[Dataset entries]
= = = = = = =
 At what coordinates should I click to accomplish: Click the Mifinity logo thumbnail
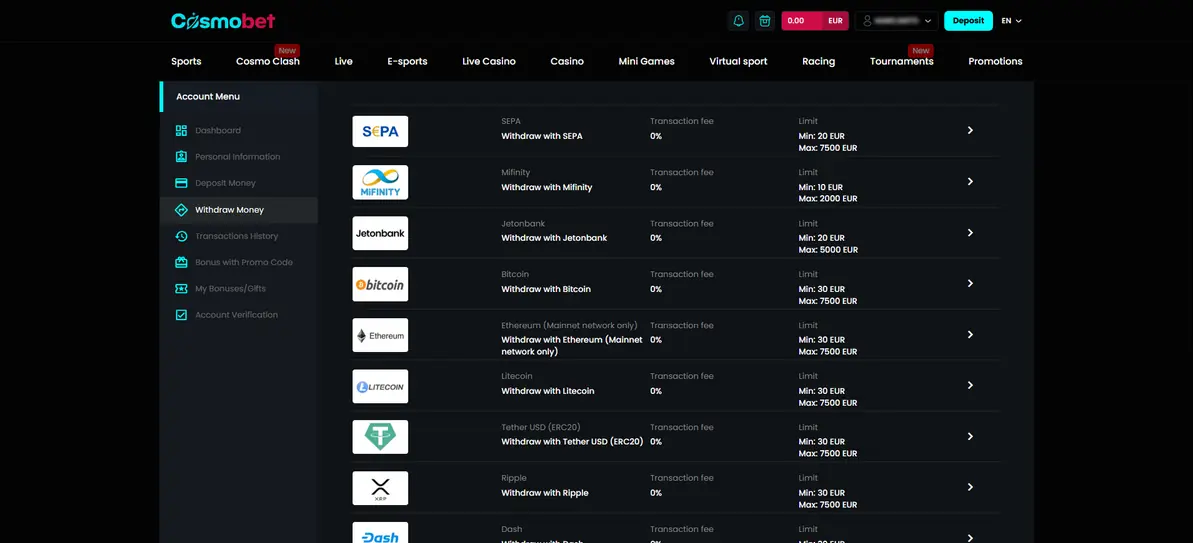coord(380,183)
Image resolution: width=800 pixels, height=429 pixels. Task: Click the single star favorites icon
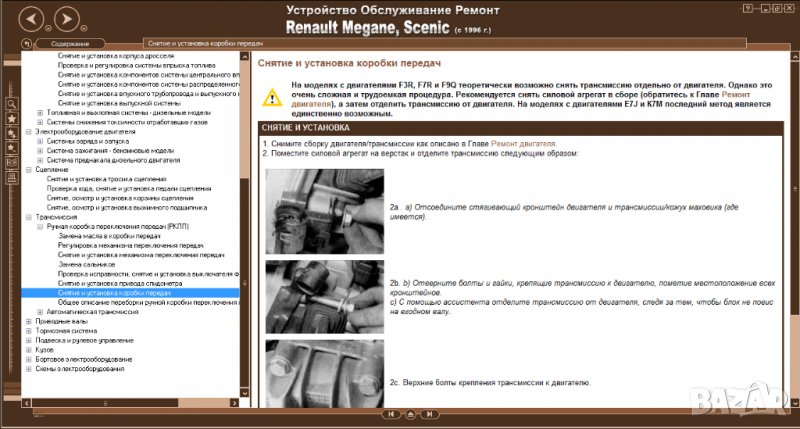click(x=11, y=118)
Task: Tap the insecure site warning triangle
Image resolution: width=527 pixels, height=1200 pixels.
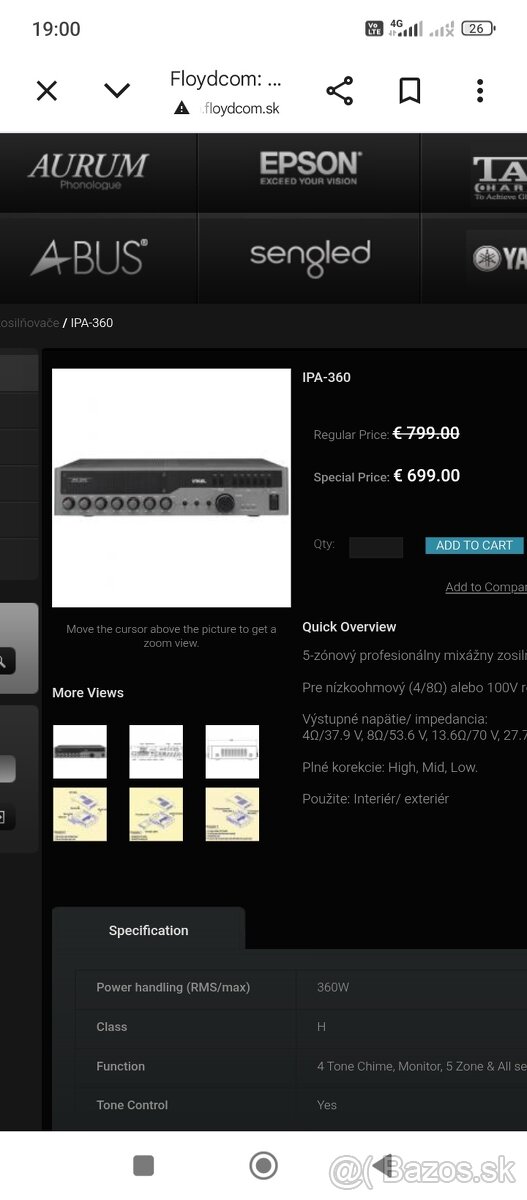Action: click(182, 108)
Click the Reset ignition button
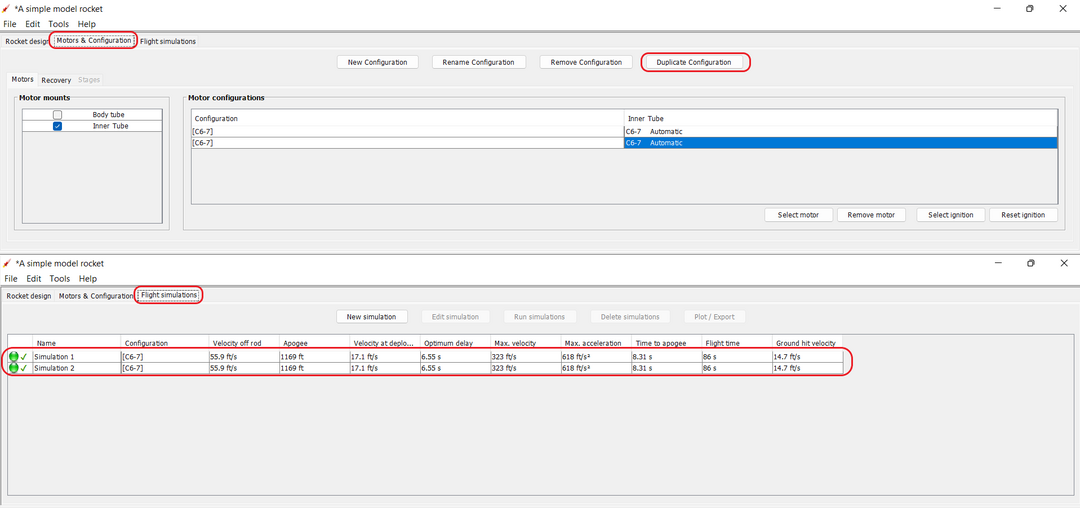This screenshot has height=508, width=1080. [1023, 215]
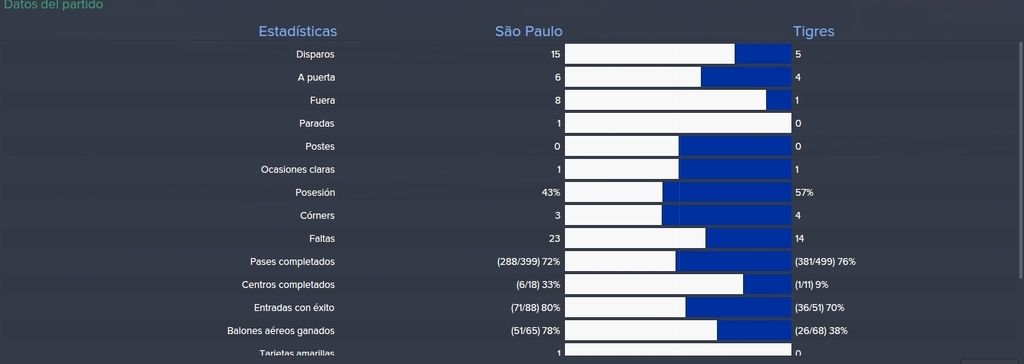Click the Posesión row label

pos(315,193)
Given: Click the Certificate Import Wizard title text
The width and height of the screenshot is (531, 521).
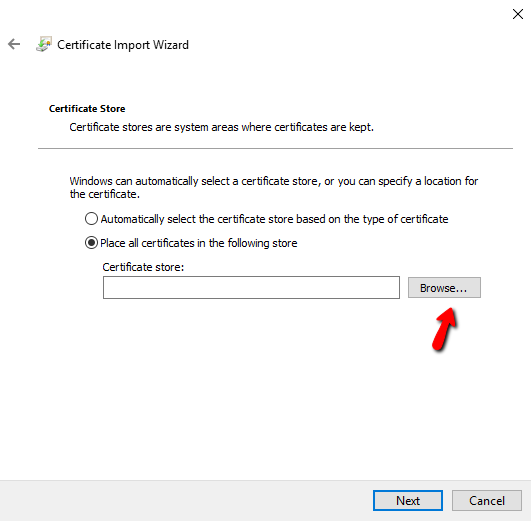Looking at the screenshot, I should click(x=123, y=45).
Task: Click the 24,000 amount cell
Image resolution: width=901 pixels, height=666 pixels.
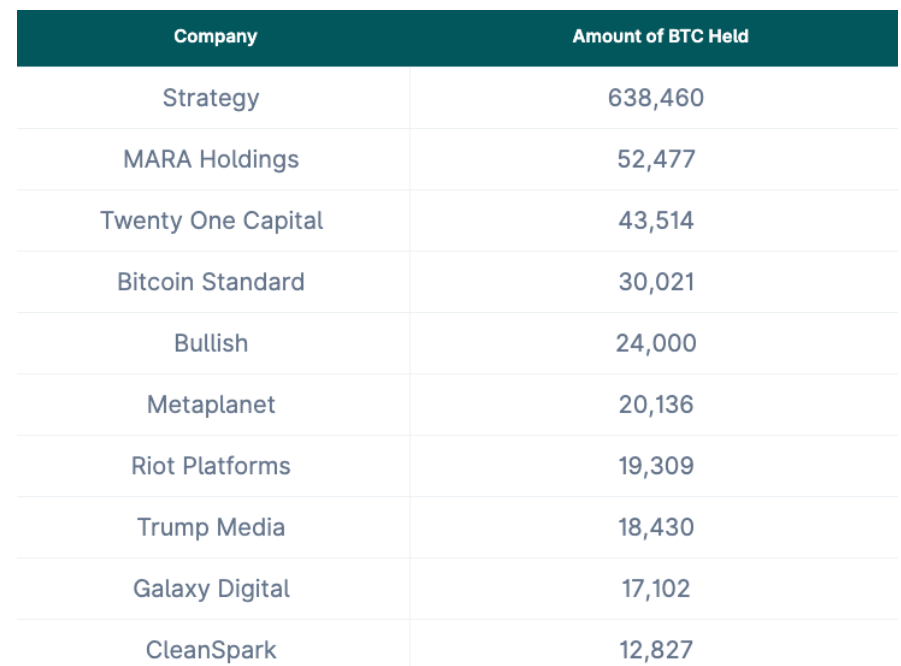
= = = = = = =
What to produce —
All the records need to be printed again exactly as written, though without their pictures.

Result for this exercise —
 At what coordinates should I click to accomplish: Click the Mifinity logo thumbnail
coord(380,183)
Image resolution: width=800 pixels, height=429 pixels. Task: Click the single star favorites icon
click(x=11, y=118)
Task: Tap the insecure site warning triangle
Image resolution: width=527 pixels, height=1200 pixels.
Action: click(182, 108)
Click the Reset ignition button
This screenshot has height=508, width=1080. [1023, 215]
Click the Posesión row label

pos(315,193)
Given: Click the Certificate Import Wizard title text
The width and height of the screenshot is (531, 521).
Looking at the screenshot, I should click(x=123, y=45).
Task: Click the 24,000 amount cell
Image resolution: width=901 pixels, height=666 pixels.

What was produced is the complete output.